The data should be printed in full, character for character.

◇ ◇ ◇ ◇

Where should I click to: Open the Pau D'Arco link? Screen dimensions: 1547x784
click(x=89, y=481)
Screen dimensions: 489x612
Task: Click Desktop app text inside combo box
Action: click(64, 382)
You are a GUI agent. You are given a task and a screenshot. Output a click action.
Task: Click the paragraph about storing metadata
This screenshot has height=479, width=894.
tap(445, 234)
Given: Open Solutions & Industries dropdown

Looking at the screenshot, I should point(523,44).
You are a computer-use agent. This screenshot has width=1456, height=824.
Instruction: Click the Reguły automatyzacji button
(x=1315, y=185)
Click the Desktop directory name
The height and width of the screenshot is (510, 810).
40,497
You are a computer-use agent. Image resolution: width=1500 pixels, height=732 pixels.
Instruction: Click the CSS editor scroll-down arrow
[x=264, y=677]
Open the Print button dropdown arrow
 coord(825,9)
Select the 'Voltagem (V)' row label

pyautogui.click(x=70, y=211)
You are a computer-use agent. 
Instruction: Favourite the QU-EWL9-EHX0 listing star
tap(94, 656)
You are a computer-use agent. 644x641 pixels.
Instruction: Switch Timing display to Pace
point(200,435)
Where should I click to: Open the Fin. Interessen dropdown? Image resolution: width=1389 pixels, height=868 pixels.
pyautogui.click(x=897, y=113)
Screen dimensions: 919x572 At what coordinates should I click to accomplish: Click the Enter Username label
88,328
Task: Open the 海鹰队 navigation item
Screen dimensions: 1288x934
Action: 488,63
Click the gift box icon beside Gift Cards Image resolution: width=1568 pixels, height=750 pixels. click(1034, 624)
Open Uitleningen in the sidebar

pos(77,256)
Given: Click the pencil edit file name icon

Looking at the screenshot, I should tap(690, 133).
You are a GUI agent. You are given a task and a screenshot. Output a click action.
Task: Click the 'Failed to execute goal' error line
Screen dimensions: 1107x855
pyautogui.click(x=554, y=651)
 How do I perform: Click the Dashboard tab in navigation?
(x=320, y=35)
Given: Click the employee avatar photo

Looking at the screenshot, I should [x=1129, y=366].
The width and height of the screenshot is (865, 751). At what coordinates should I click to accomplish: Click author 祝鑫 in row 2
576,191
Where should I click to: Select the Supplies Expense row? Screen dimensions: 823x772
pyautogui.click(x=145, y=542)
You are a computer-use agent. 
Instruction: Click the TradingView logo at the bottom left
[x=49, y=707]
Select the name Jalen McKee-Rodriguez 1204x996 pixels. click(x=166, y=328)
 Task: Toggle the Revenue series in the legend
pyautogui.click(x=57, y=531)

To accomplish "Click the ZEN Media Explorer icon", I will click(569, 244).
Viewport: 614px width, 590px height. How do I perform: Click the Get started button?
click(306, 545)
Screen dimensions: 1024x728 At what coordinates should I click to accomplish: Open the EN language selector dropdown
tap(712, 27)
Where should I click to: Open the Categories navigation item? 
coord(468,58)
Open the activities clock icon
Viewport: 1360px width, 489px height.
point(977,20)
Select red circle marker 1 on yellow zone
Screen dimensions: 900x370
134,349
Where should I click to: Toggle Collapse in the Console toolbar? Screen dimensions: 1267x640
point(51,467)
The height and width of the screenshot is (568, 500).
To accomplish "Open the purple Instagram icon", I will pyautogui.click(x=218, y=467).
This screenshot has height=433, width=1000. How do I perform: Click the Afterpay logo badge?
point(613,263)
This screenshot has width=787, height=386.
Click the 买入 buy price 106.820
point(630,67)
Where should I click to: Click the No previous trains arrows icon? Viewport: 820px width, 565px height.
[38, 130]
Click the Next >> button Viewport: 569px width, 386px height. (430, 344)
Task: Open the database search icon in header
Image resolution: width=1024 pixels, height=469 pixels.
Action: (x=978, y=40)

◇ ◇ ◇ ◇

EXERCISE OUTPUT
Where should I click to: Open the Pau D'Arco link? Screen dimensions: 1547x784
click(x=89, y=481)
Screen dimensions: 489x612
Task: Click Desktop app text inside combo box
Action: click(64, 382)
You are a GUI agent. You are given a task and a screenshot. Output a click action.
Task: Click the paragraph about storing metadata
This screenshot has height=479, width=894.
tap(445, 234)
Given: Open Solutions & Industries dropdown

Looking at the screenshot, I should point(523,44).
You are a computer-use agent. This screenshot has width=1456, height=824.
Instruction: Click the Reguły automatyzacji button
(x=1315, y=185)
Click the Desktop directory name
The height and width of the screenshot is (510, 810).
40,497
You are a computer-use agent. Image resolution: width=1500 pixels, height=732 pixels.
Instruction: Click the CSS editor scroll-down arrow
[x=264, y=677]
Open the Print button dropdown arrow
 coord(825,9)
Select the 'Voltagem (V)' row label

pyautogui.click(x=70, y=211)
You are a computer-use agent. 
Instruction: Favourite the QU-EWL9-EHX0 listing star
tap(94, 656)
You are a computer-use agent. 644x641 pixels.
Instruction: Switch Timing display to Pace
point(200,435)
Where should I click to: Open the Fin. Interessen dropdown? Image resolution: width=1389 pixels, height=868 pixels.
pyautogui.click(x=897, y=113)
Screen dimensions: 919x572 At what coordinates should I click to accomplish: Click the Enter Username label
88,328
Task: Open the 海鹰队 navigation item
Screen dimensions: 1288x934
Action: 488,63
Click the gift box icon beside Gift Cards Image resolution: width=1568 pixels, height=750 pixels. click(1034, 624)
Open Uitleningen in the sidebar

pos(77,256)
Given: Click the pencil edit file name icon

Looking at the screenshot, I should tap(690, 133).
You are a GUI agent. You are given a task and a screenshot. Output a click action.
Task: Click the 'Failed to execute goal' error line
Screen dimensions: 1107x855
pyautogui.click(x=554, y=651)
 How do I perform: Click the Dashboard tab in navigation?
(x=320, y=35)
Given: Click the employee avatar photo

Looking at the screenshot, I should [x=1129, y=366].
The width and height of the screenshot is (865, 751). At what coordinates should I click to accomplish: Click author 祝鑫 in row 2
576,191
Where should I click to: Select the Supplies Expense row? Screen dimensions: 823x772
pyautogui.click(x=145, y=542)
You are a computer-use agent. 
Instruction: Click the TradingView logo at the bottom left
[x=49, y=707]
Select the name Jalen McKee-Rodriguez 1204x996 pixels. click(x=166, y=328)
 Task: Toggle the Revenue series in the legend
pyautogui.click(x=57, y=531)

To accomplish "Click the ZEN Media Explorer icon", I will click(569, 244).
Viewport: 614px width, 590px height. How do I perform: Click the Get started button?
click(306, 545)
Screen dimensions: 1024x728 At what coordinates should I click to accomplish: Open the EN language selector dropdown
tap(712, 27)
Where should I click to: Open the Categories navigation item? 
coord(468,58)
Open the activities clock icon
Viewport: 1360px width, 489px height.
point(977,20)
Select red circle marker 1 on yellow zone
Screen dimensions: 900x370
134,349
Where should I click to: Toggle Collapse in the Console toolbar? Screen dimensions: 1267x640
point(51,467)
The height and width of the screenshot is (568, 500).
To accomplish "Open the purple Instagram icon", I will pyautogui.click(x=218, y=467).
This screenshot has height=433, width=1000. How do I perform: Click the Afterpay logo badge?
point(613,263)
This screenshot has width=787, height=386.
Click the 买入 buy price 106.820
point(630,67)
Where should I click to: Click the No previous trains arrows icon? Viewport: 820px width, 565px height.
[38, 130]
Click the Next >> button Viewport: 569px width, 386px height. (430, 344)
Task: Open the database search icon in header
Image resolution: width=1024 pixels, height=469 pixels.
Action: (x=978, y=40)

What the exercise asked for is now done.